Dalam Hening dan Cahaya: Sebuah Perjalanan di Museum MACAN”
Di sebuah ruang yang temaram, di mana dinding seolah menelan gema langkah, aku duduk di hadapan sebingkai cahaya. Lukisan biru itu tidak sekadar terpajang — ia bernapas. Dari balik pigura, seakan ada denyut halus yang memanggil, mengundang pandangan untuk tenggelam lebih dalam, melampaui warna dan bentuk, menuju ruang sunyi di antara pikiran dan perasaan. Dalam hening itu, seni berbicara tanpa suara.
Pada potret kedua, dunia berubah rupa. Dari kesunyian biru menuju semesta yang berpendar. Bola-bola cahaya menari di ruang cermin, menggandakan dirinya tanpa henti — seperti bintang-bintang yang menolak padam. Di sini, batas antara realita dan imajinasi menjadi kabur; aku berdiri di antara ribuan pantulan diri, seolah menyaksikan versi-versi lain dari keberadaan. Warna hijau, ungu, dan jingga berbaur menjadi simfoni cahaya yang menembus mata dan merasuk batin.
Kembali ke ruang tenang, pada foto ketiga, sosok lain duduk dalam keheningan yang sama. Ada jarak, namun juga kedekatan — karena seni, pada akhirnya, adalah cermin yang mempertemukan kita dengan diri sendiri.

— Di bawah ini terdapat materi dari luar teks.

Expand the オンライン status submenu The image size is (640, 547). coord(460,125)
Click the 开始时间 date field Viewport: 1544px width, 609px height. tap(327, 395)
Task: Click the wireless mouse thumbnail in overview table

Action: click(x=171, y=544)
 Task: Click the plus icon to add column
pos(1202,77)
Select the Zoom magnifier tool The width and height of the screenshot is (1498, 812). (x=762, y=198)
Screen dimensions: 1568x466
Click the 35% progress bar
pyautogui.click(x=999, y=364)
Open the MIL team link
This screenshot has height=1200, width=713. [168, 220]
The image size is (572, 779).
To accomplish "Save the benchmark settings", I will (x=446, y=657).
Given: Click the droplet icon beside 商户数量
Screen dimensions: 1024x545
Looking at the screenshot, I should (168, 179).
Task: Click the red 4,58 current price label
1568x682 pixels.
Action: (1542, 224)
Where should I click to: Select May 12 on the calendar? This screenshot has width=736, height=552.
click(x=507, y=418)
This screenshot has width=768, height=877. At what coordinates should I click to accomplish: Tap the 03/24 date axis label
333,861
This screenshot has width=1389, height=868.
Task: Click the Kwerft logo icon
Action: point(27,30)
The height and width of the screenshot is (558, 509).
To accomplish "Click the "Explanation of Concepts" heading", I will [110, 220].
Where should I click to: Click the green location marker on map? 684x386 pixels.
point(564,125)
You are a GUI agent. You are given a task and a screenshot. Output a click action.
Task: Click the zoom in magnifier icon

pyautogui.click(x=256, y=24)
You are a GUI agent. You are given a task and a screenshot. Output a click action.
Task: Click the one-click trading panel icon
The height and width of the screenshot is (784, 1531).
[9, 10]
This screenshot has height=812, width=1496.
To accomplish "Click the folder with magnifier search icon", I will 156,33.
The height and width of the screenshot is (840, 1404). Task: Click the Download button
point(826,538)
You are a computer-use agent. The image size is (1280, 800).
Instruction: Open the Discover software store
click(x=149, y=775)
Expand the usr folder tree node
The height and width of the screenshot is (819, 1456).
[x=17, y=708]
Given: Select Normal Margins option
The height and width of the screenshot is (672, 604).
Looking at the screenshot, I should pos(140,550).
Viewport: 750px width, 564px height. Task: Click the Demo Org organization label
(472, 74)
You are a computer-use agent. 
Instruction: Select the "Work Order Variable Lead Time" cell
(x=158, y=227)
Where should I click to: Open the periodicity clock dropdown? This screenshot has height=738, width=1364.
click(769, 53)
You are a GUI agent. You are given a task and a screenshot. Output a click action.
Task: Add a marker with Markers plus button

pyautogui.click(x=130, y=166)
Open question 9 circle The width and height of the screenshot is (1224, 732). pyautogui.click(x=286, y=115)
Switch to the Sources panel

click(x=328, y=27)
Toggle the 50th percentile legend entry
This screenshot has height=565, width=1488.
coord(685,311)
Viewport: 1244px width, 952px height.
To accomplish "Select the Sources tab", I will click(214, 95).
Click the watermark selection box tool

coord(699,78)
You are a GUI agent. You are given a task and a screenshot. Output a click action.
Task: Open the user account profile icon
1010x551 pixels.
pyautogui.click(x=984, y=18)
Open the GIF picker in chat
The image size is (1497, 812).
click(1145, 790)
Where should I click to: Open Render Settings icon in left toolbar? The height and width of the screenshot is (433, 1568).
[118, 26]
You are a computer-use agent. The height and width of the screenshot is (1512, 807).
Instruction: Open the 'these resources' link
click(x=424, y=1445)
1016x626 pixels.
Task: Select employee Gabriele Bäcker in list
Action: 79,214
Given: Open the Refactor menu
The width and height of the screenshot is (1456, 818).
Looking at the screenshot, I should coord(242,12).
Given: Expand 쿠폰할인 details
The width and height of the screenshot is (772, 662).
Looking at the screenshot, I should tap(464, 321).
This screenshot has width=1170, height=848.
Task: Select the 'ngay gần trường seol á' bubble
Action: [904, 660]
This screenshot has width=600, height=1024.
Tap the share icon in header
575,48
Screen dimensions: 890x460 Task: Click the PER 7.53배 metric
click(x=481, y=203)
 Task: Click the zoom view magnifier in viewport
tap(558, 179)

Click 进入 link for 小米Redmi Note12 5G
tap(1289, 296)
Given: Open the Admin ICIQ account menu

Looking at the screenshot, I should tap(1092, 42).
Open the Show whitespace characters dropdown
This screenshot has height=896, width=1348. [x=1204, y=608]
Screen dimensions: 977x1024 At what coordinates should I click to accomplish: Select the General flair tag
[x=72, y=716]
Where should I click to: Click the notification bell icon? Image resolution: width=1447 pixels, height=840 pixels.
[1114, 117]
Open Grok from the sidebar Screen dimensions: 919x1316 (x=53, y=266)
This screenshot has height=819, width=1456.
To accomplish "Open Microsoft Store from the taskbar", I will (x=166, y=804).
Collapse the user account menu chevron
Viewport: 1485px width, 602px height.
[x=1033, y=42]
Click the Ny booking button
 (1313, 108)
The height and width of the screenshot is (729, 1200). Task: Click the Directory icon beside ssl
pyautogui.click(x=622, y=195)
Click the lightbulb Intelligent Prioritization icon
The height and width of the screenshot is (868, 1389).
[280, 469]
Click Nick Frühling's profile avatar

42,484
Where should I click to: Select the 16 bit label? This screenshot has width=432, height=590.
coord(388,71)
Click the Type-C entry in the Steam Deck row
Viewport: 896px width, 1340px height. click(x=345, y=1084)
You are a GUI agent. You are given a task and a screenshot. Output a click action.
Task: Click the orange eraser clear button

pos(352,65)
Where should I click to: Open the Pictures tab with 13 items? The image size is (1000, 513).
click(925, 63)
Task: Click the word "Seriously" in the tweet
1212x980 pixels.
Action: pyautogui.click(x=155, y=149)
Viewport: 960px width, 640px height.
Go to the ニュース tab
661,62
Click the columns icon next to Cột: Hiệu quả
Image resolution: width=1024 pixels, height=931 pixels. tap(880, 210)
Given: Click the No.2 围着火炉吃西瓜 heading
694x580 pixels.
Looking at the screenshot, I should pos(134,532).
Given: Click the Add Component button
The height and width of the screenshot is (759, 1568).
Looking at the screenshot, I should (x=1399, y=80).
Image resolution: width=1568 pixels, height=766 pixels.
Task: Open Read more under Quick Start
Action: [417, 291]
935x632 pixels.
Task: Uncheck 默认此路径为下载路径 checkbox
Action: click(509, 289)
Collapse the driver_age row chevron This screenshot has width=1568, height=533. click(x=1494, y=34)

Cahaya yang sama menyinari, namun maknanya selalu berbeda bagi tiap jiwa yang memandang.
Museum MACAN, dalam tiga potret ini, bukan sekadar tempat menyimpan karya. Ia adalah altar bagi renungan, laboratorium bagi cahaya, dan panggung bagi dialog antara manusia dan keabadian. Di sanalah waktu berhenti sebentar — memberi kesempatan bagi mata untuk melihat, dan hati untuk memahami.